How many grams of water can be cooled from 31 C to 20 C by the evaporation of 37 grams of water? (The heat of vaporization of water in this temperature range is 2.4 kJ/g. The specific heat of water is 4.18 J/g*K.
heat water cooled = heat water lost.
mass x specific heat water x delta T = delta H x 37 g H2O.
mass x 4.18 x (31-20) = 2.4 x 10^3 x 37
solve for mass.
Check my thinking.
1931
To calculate the amount of water that can be cooled by the evaporation of 37 grams of water, we need to consider two factors: the heat required to cool the water from 31°C to 20°C and the heat required for the evaporation.
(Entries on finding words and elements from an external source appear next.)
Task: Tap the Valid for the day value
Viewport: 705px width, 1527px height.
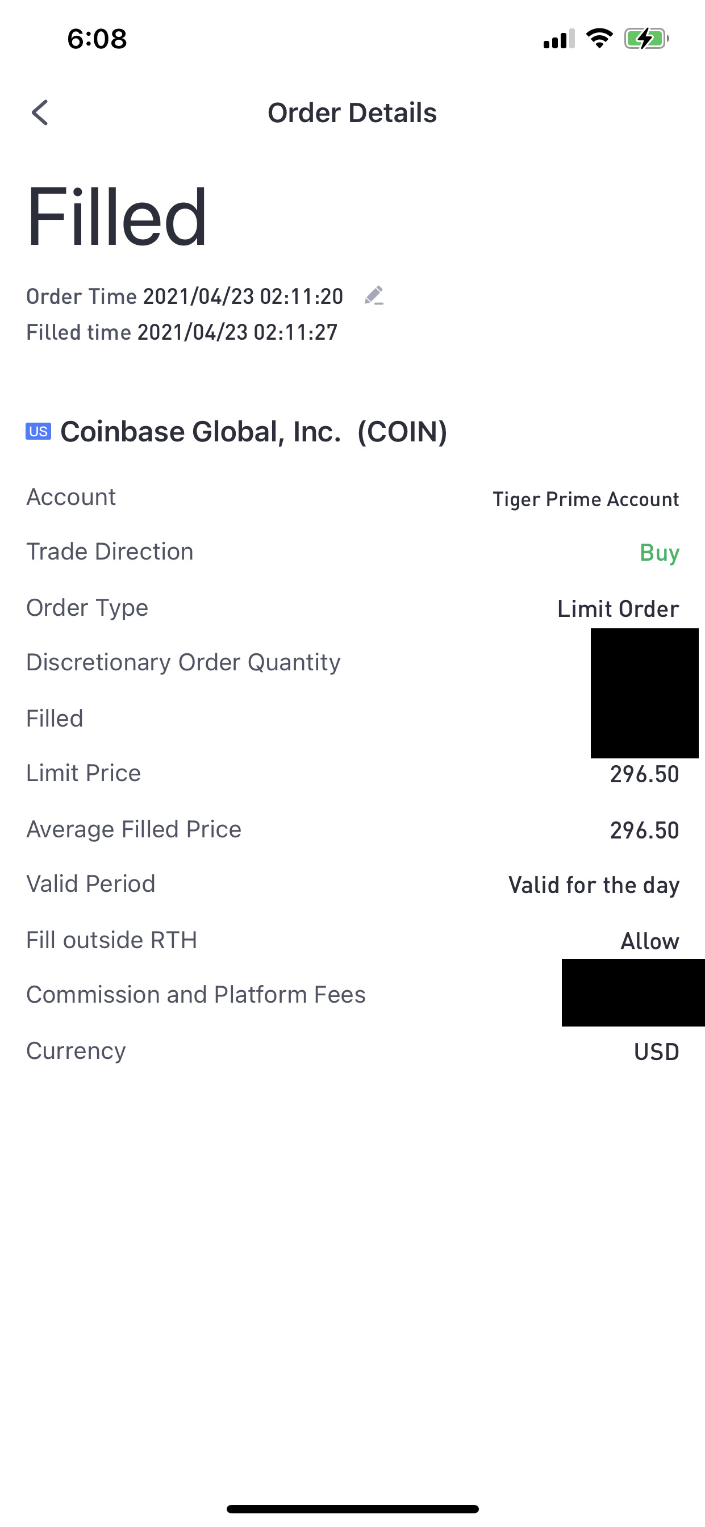Action: (594, 886)
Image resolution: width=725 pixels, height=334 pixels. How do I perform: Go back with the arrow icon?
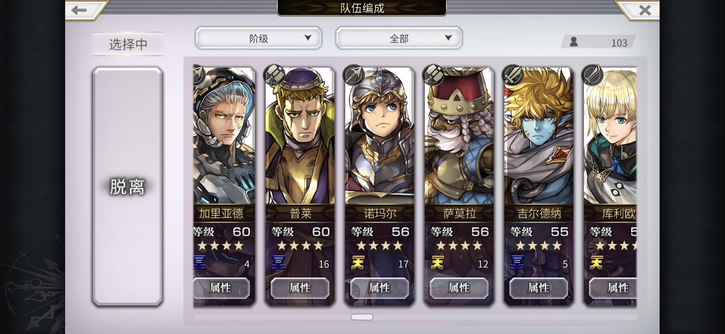[x=80, y=10]
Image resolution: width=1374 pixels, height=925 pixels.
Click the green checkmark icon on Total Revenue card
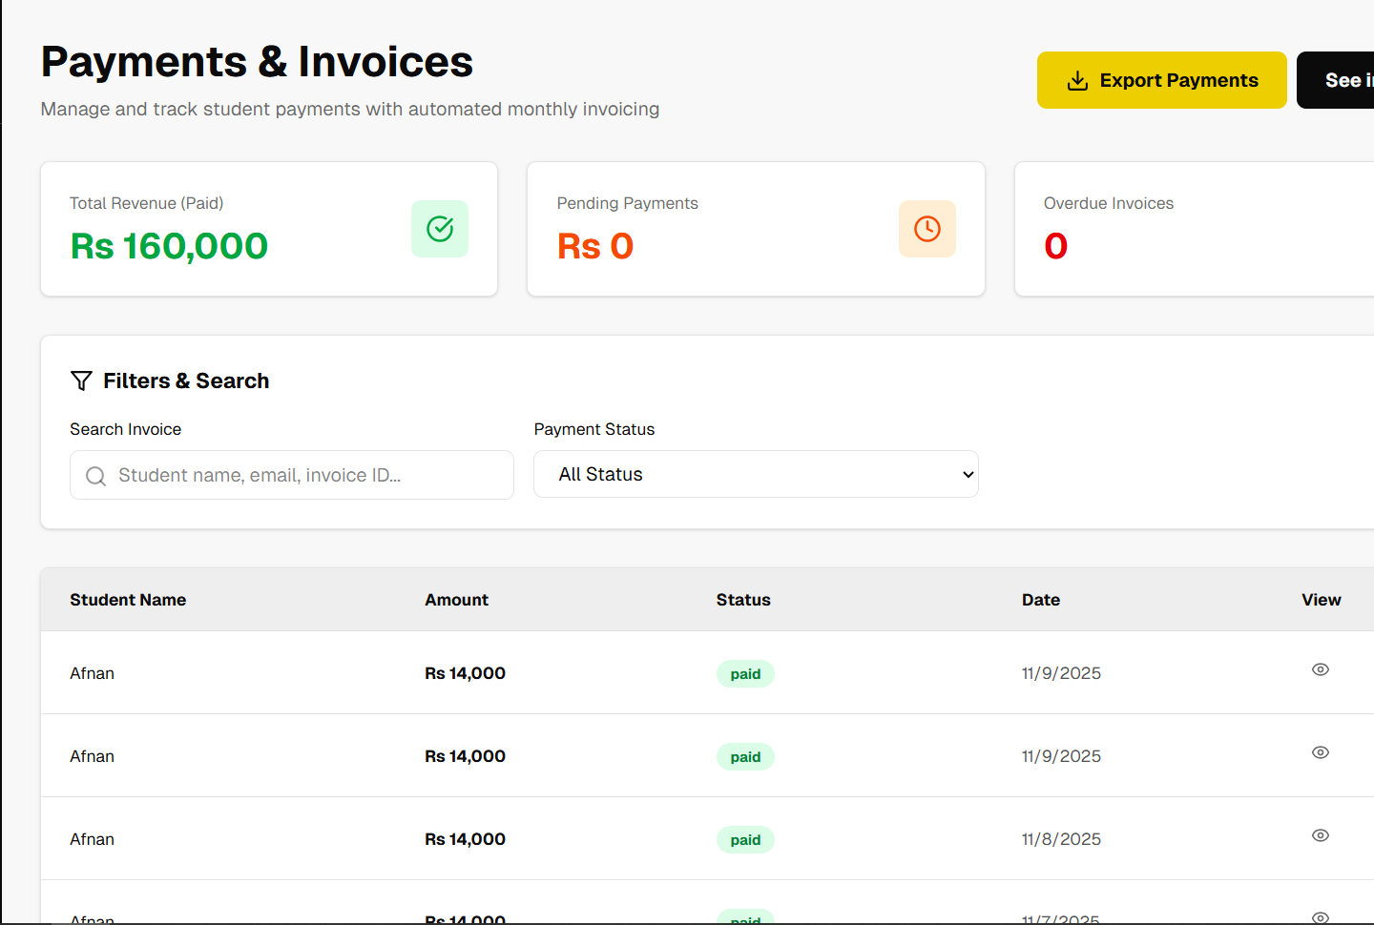[x=440, y=229]
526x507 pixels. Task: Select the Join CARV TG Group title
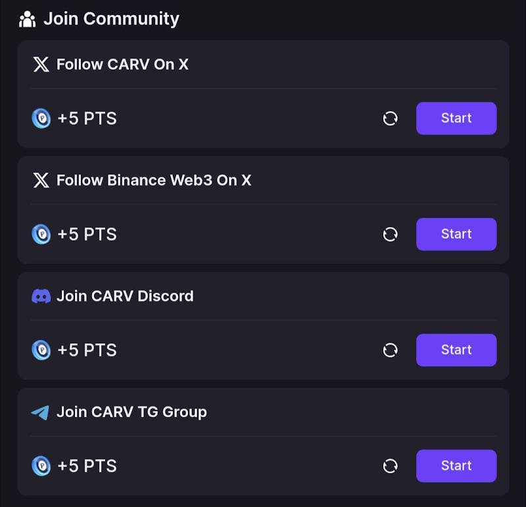point(132,412)
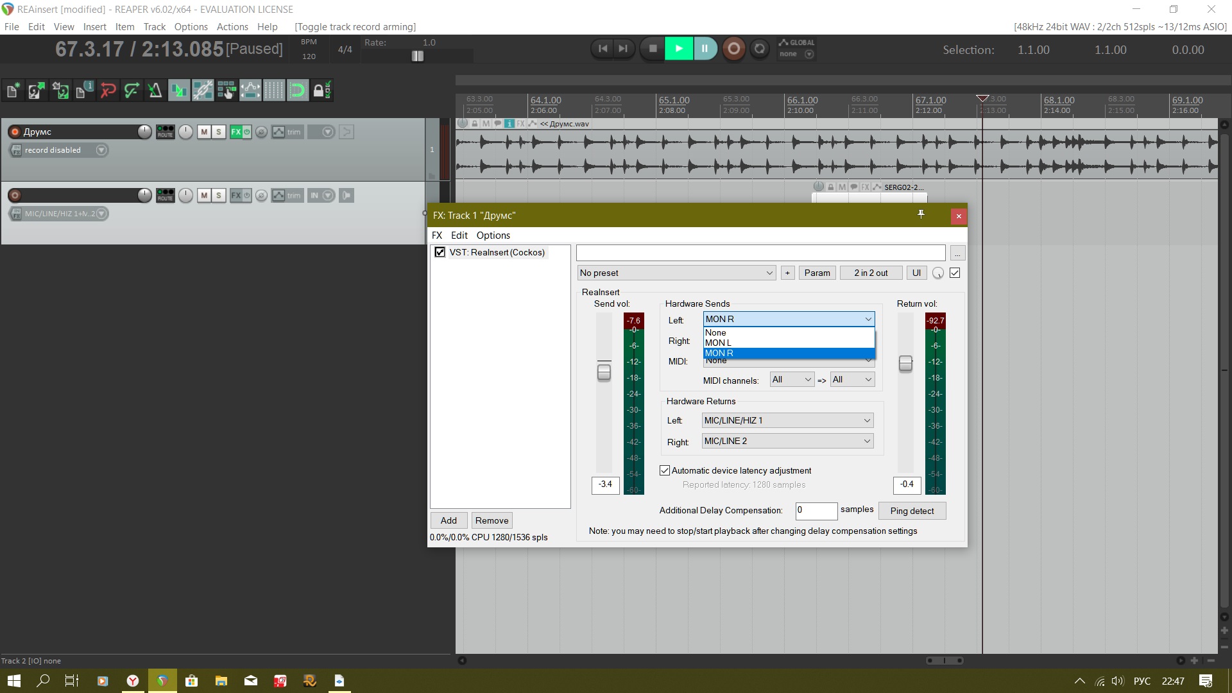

First, let's calculate the heat required to cool the water from 31°C to 20°C using the specific heat formula Q = m * c * ΔT, where Q is the heat, m is the mass, c is the specific heat, and ΔT is the temperature change.
Q1 = m1 * c1 * ΔT1
= 37 g * 4.18 J/g*K * (20°C - 31°C)
Now let's calculate the heat required for the evaporation. We'll use the heat of vaporization formula Q = m * H, where Q is the heat, m is the mass, and H is the heat of vaporization.
Q2 = m2 * H
= 37 g * 2.4 kJ/g
To find the total heat required for both cooling and evaporation, we add the two calculated values.
Total heat required = Q1 + Q2
Finally, to find the mass of water that can be cooled by the evaporation of 37 grams of water, we divide the total heat required by the heat of vaporization.
Mass of water cooled = (Q1 + Q2) / H
Plug in the values into the equations and calculate to find the result.